What is being asked => Here the job is to print only the lines from the one containing "Task: Switch to the Intruder main tab" to the end of the entries, both included, exactly as they stand, with pictures excluded.

[Stored data]
_ _ _ _ _ _ _

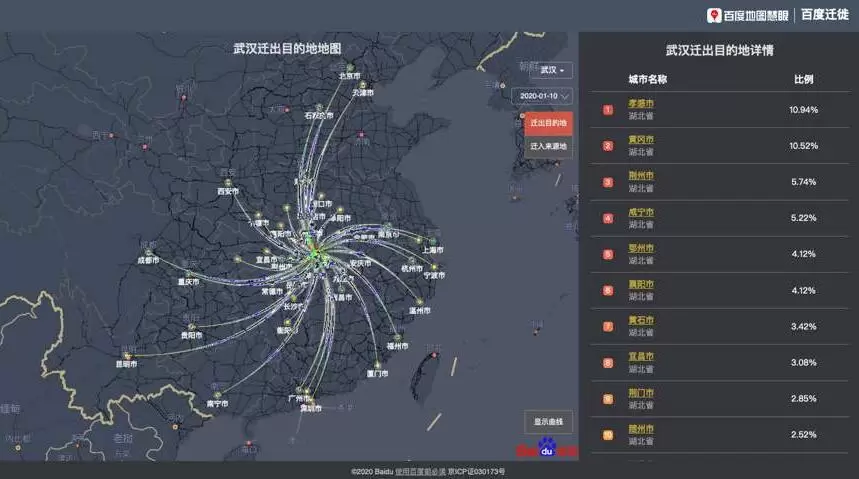Open the 武汉 city selector dropdown
Viewport: 859px width, 479px height.
pos(552,70)
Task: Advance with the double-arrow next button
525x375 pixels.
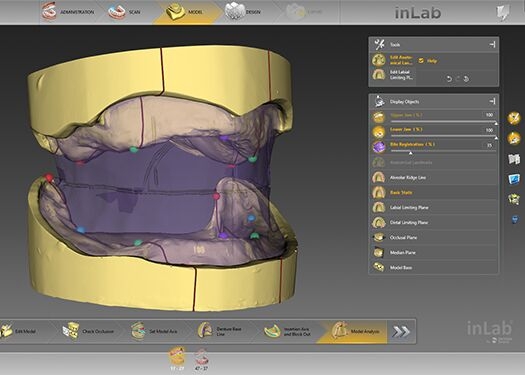Action: 401,331
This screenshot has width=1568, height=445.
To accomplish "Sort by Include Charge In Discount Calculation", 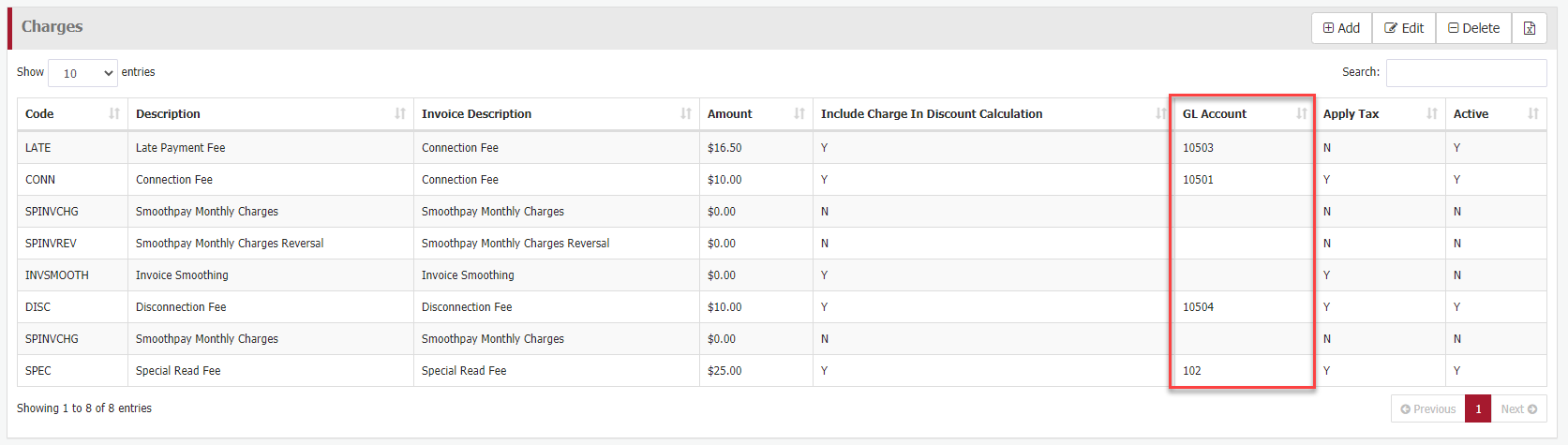I will 1160,113.
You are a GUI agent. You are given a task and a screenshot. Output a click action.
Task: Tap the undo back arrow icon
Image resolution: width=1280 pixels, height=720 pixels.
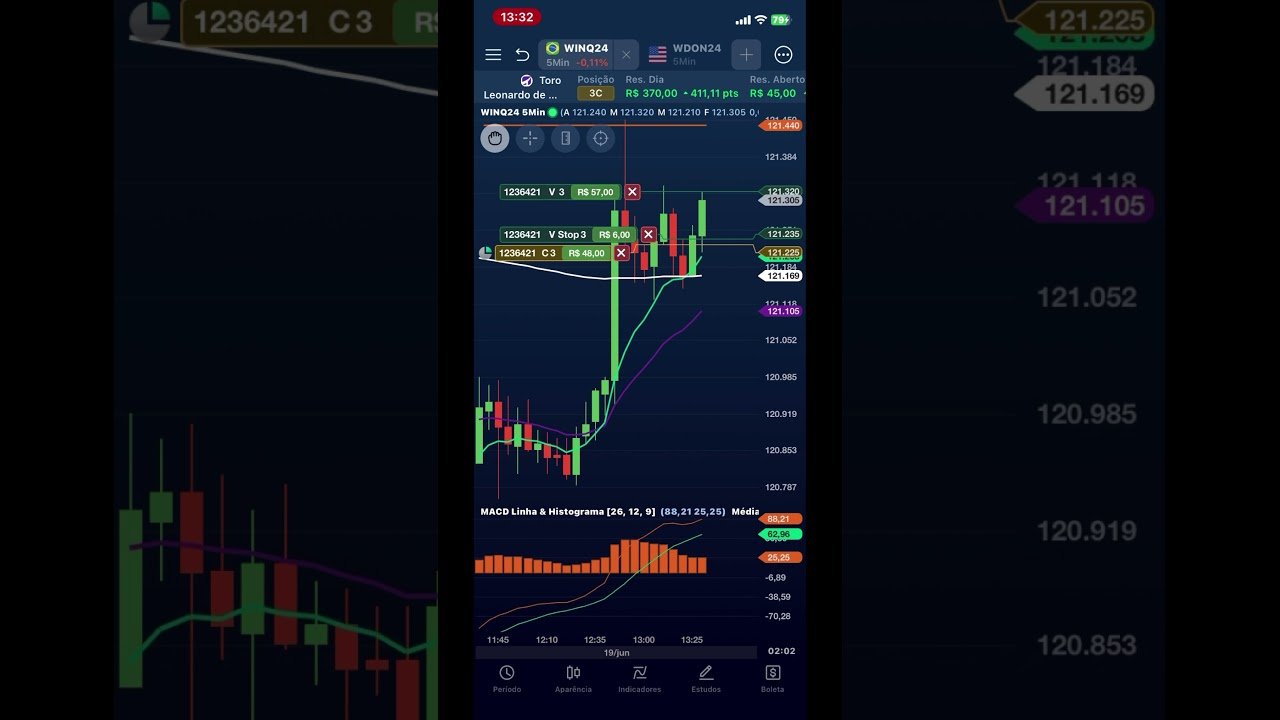(522, 55)

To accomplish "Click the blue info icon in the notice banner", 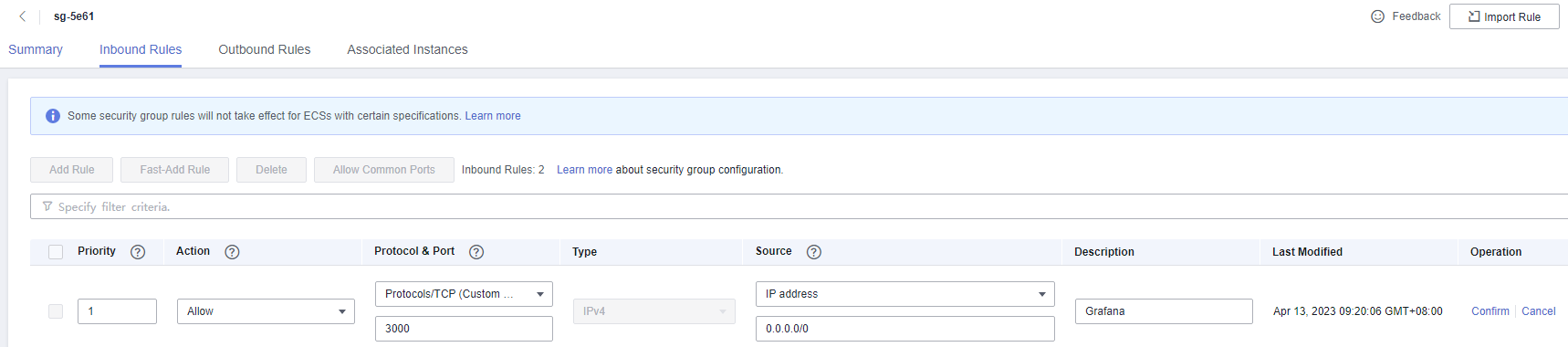I will click(x=53, y=116).
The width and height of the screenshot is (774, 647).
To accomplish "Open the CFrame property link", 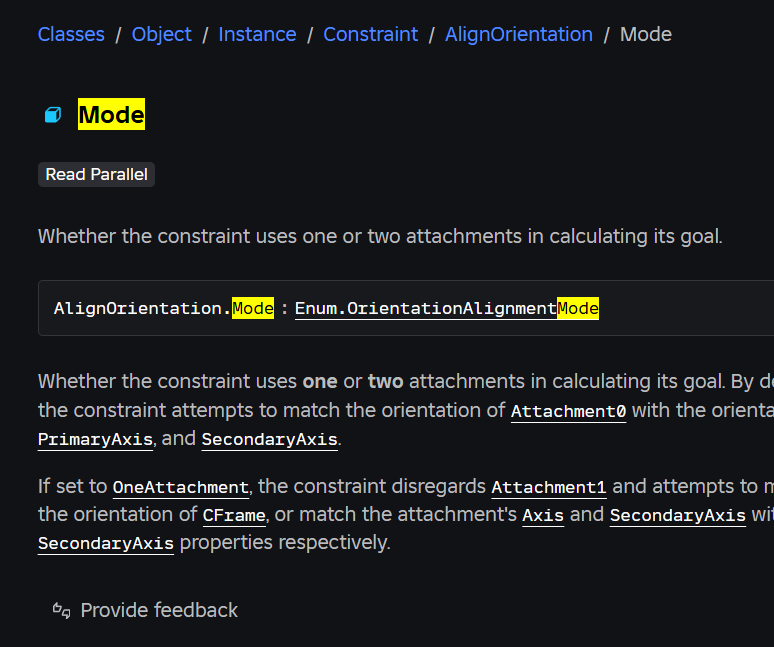I will [234, 516].
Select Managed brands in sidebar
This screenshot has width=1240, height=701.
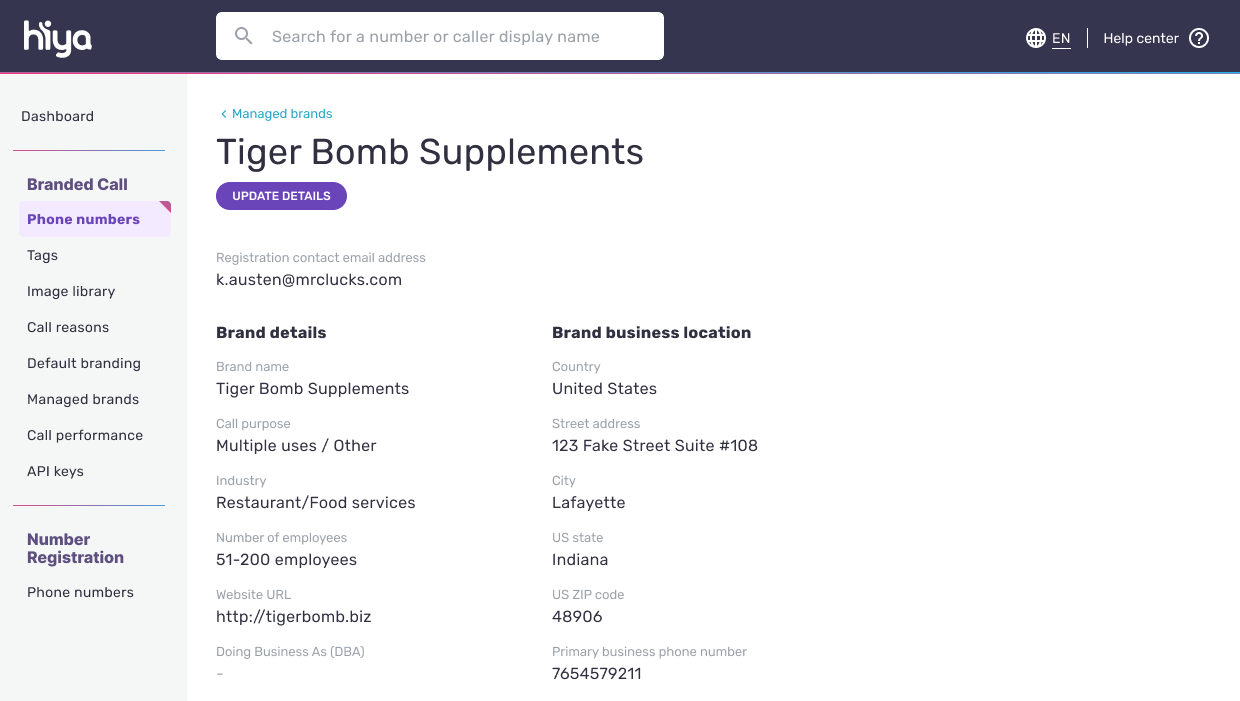point(83,399)
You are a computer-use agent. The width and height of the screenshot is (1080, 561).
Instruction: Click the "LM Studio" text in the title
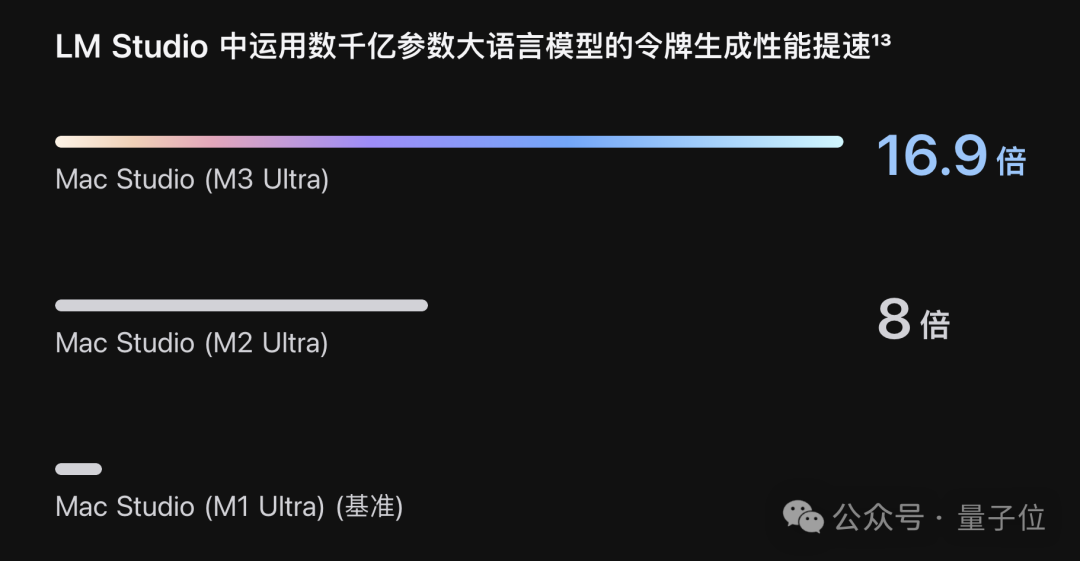tap(132, 48)
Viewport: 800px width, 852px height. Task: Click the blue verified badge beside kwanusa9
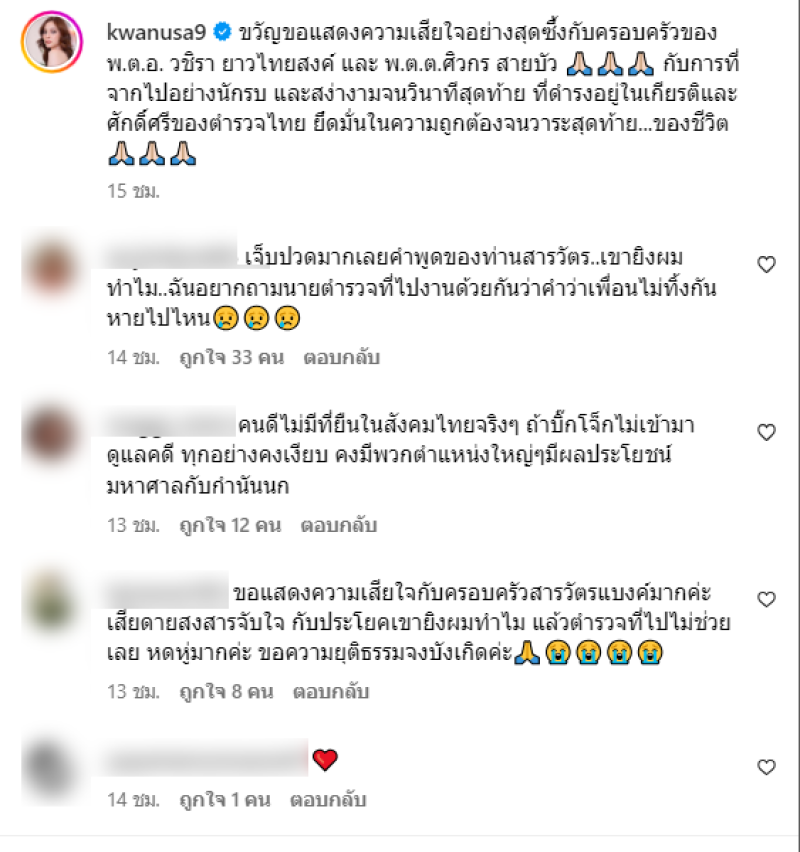222,32
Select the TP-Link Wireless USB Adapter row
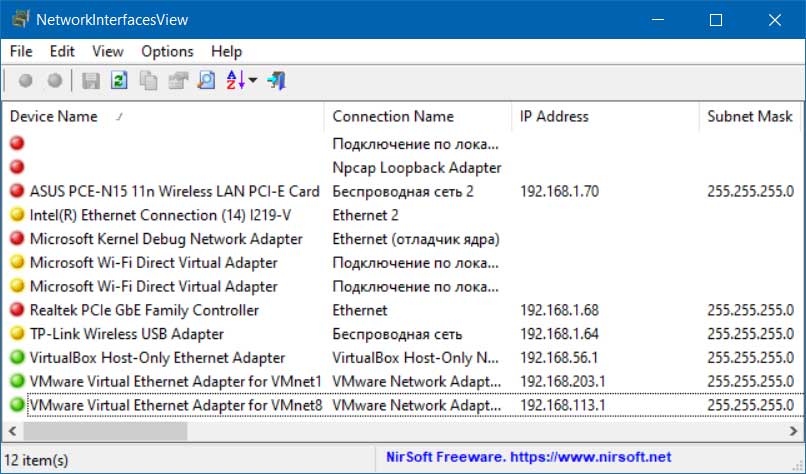The image size is (806, 474). (403, 334)
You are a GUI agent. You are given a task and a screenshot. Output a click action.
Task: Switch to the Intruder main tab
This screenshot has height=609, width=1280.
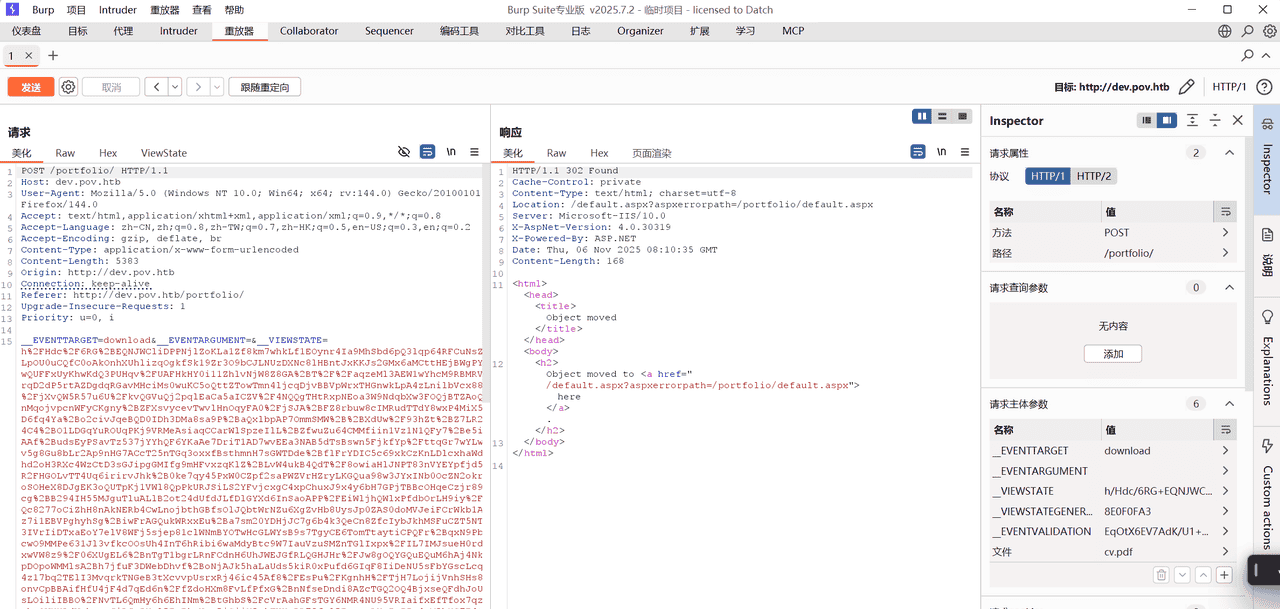coord(179,31)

_ _ _ _ _ _ _

Task result =>
Task: Switch to the Intruder main tab
This screenshot has height=609, width=1280.
coord(179,31)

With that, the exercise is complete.